George Steer, a British journalist covering the Spanish Civil War wrote a now infamous description of the bombing of Guernica, bringing the atrocity to the world's attention and exposing German involvement.
His words inspired Pablo Picasso to paint what, for many, is his masterpiece, which depicts the casualties of the bombing, carried out by the German Luftwaffe.
"In the form of its execution and the scale of the destruction it wrought, no less than in the selection of its objective, the raid on Guernica is unparalleled in military history," Steer wrote.
And it was indeed unparalleled: the first time a civilian population was subjected to a large-scale bombing campaign by a modern air force, it would become the precursor to the horrors that awaited Europe during the Second World War.
Steer's article appeared in both The Times and The New York Times and his story has now been made into an English-language film, the first depicting the horrific bombing that came to symbolize the destruction of the Spanish Civil War.
The premiere of Gernika - which uses the Basque spelling of the town - will take place at the Malaga Film Festival on Tuesday, 26th April, the 79th anniversary of the bombing.
Guernica after the bombing. Photo: AFP
"When they offered me the film the first thing I thought was 'again!' but afterwards I realized that, on the contrary, film has never dealt with this subject," director Koldo Serra, himself from the Basque Country, told Spanish daily El Mundo.
"I don't know why there is this silence, maybe it is still a taboo subject but it touches me very closely. I have many friends whose grandparents were there and I have grown up with the story of Guernica," added the director, who was born in Bilbao.

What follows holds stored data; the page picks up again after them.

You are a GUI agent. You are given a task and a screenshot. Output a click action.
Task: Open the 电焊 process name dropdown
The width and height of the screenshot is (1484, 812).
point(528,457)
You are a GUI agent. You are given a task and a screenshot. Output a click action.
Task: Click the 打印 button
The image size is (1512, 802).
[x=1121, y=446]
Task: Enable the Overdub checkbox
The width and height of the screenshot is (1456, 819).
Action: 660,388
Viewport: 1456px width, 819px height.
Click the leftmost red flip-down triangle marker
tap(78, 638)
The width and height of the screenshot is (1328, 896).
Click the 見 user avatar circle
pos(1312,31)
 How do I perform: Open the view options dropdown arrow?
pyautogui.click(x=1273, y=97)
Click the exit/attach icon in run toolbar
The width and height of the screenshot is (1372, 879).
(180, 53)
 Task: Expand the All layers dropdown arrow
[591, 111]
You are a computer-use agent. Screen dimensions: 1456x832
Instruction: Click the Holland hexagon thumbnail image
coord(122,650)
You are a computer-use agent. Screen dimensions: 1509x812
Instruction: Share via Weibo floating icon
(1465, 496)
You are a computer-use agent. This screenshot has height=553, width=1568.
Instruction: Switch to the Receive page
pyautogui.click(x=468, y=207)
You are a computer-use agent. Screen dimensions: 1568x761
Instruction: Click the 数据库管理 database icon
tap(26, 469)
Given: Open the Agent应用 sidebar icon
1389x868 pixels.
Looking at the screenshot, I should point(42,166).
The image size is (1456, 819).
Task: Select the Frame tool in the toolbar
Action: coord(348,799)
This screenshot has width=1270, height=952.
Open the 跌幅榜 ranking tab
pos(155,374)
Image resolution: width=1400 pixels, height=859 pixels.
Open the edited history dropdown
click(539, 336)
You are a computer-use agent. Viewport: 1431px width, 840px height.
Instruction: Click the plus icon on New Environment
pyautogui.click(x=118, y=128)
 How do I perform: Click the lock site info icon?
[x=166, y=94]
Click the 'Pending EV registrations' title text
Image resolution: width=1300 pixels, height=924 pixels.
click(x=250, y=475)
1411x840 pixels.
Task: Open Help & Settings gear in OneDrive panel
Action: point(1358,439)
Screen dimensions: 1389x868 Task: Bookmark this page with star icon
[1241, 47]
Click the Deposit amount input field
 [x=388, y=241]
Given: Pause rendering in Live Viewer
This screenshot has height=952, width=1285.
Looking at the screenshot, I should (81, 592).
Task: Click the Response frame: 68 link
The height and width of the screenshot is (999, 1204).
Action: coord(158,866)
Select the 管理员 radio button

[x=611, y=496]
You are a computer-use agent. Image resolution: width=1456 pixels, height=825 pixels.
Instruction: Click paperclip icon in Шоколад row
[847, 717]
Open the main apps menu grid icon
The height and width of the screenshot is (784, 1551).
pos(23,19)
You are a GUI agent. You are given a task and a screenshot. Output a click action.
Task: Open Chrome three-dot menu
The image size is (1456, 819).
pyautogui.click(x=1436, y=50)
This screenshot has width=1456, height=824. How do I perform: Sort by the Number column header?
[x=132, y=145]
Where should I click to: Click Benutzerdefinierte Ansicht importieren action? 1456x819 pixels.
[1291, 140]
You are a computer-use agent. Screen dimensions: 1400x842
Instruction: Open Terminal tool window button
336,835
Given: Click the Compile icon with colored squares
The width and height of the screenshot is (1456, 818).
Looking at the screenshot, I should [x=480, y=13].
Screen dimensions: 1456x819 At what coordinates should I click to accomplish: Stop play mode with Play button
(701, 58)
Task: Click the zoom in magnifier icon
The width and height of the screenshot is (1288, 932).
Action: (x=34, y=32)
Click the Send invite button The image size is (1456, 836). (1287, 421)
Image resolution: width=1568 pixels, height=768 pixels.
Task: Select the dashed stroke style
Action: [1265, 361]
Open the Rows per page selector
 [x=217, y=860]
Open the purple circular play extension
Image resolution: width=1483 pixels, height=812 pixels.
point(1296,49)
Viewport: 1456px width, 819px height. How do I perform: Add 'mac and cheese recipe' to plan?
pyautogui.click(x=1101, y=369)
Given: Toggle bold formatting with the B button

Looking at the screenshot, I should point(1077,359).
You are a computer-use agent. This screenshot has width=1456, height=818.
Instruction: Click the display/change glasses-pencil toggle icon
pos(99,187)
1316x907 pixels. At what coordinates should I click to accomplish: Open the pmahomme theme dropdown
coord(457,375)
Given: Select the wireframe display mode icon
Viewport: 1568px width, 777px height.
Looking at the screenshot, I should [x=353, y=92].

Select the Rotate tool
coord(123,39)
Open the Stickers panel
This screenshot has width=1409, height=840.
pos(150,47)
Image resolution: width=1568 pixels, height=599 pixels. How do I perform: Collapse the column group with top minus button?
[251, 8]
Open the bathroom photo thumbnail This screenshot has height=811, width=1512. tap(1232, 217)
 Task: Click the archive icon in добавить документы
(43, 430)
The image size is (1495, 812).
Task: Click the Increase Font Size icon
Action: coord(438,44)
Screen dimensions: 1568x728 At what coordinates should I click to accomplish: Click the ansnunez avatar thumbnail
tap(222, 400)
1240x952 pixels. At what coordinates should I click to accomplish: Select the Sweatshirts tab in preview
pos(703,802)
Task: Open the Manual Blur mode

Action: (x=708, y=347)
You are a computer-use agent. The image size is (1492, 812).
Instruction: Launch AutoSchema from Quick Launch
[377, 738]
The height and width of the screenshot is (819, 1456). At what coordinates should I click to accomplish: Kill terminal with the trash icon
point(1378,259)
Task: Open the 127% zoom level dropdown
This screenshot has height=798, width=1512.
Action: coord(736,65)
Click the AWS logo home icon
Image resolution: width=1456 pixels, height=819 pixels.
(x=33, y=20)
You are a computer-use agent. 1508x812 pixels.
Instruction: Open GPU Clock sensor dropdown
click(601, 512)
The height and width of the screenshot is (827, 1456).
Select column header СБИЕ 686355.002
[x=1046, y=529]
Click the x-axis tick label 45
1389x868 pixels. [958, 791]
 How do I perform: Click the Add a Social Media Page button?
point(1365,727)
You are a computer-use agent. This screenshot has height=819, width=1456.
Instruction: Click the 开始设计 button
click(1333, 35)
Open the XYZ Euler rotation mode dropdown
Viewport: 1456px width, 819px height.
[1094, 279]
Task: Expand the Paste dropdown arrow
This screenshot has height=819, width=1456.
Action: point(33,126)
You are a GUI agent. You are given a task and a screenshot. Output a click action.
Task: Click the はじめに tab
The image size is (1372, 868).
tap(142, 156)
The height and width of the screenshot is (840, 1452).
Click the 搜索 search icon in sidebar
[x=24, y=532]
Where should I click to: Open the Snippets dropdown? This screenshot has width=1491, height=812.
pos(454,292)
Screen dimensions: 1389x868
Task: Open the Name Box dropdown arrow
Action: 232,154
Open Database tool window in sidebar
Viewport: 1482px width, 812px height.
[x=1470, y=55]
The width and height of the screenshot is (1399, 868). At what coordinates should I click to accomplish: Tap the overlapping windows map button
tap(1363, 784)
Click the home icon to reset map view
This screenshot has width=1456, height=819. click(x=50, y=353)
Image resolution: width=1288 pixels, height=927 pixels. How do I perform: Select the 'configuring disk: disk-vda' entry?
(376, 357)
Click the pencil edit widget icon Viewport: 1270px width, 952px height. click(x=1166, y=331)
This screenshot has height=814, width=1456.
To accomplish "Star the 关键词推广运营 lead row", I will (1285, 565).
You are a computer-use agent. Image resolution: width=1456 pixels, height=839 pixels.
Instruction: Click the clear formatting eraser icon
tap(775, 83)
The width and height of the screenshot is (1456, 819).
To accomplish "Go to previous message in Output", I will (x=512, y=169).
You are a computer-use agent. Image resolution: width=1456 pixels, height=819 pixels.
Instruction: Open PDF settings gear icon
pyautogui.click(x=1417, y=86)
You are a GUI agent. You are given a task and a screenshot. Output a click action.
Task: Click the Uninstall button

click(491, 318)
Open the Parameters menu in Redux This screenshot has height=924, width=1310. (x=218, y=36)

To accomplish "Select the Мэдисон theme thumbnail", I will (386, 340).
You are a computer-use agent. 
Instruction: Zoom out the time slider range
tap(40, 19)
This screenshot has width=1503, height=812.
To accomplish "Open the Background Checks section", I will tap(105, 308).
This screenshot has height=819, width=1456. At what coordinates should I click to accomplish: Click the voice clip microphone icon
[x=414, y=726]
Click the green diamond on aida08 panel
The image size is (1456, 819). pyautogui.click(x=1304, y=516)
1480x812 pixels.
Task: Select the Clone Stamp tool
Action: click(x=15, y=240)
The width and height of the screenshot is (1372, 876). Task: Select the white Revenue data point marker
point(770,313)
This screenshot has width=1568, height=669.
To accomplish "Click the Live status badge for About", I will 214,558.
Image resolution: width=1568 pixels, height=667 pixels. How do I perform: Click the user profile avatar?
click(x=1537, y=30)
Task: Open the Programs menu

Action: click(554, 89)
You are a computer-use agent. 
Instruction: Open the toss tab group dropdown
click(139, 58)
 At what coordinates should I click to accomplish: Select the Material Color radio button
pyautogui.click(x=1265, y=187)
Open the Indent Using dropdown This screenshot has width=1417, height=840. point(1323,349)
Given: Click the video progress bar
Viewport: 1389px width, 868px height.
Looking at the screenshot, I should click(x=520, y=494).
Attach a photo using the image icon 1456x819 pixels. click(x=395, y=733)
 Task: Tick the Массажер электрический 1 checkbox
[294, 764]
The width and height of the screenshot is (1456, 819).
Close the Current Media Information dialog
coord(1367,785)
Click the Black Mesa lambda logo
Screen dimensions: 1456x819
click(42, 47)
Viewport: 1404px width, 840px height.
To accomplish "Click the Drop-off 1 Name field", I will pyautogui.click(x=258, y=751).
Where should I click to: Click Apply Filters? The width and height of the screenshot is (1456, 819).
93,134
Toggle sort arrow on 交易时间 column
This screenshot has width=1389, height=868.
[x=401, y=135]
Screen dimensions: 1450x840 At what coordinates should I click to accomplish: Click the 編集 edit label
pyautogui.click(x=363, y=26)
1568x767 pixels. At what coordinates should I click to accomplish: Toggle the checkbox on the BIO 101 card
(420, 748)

In the film, a joint Spanish-US production, George Steer becomes Henry, an American, played by British actor James D'Arcy. He crosses paths with Teresa, played by Spanish actress Maria Valverde, a censor for the Republicans in Guernica.
Serra has taken real accounts from people who lived through the bombings to construct an accurate backdrop to the central characters' love story.
The Spanish-language trailer for Gernika.
German aircraft bombed the town of Guernica, a base for many republican fighters, on behalf of the nationalists, led by General Francisco Franco who would go on to become dictator of Spain until his death in 1975.
Basque estimates put the dead at up to 1,500, but the number is still disputed to this day. Steer wrote how "Guernica was not a military objective"; two army barracks and a factory making war materials located outside the town were untouched.
"The object of the bombardment was seemingly the demoralization of the civil population and the destruction of the cradle of the Basque race," he wrote.
George Steer was commemorated with a statue in the town in 2006 and has a road named after him in Bilbao.